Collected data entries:
▬▬▬

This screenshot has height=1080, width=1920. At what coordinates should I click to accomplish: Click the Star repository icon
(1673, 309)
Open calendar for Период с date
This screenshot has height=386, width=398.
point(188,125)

▬▬▬

WORK TO DO: Rewrite the rows above, changing "Star" to "Fork" and leaving everything else the same.

THE RESULT:
This screenshot has height=1080, width=1920. At what coordinates should I click to accomplish: Click the Fork repository icon
(1673, 309)
Open calendar for Период с date
This screenshot has height=386, width=398.
point(188,125)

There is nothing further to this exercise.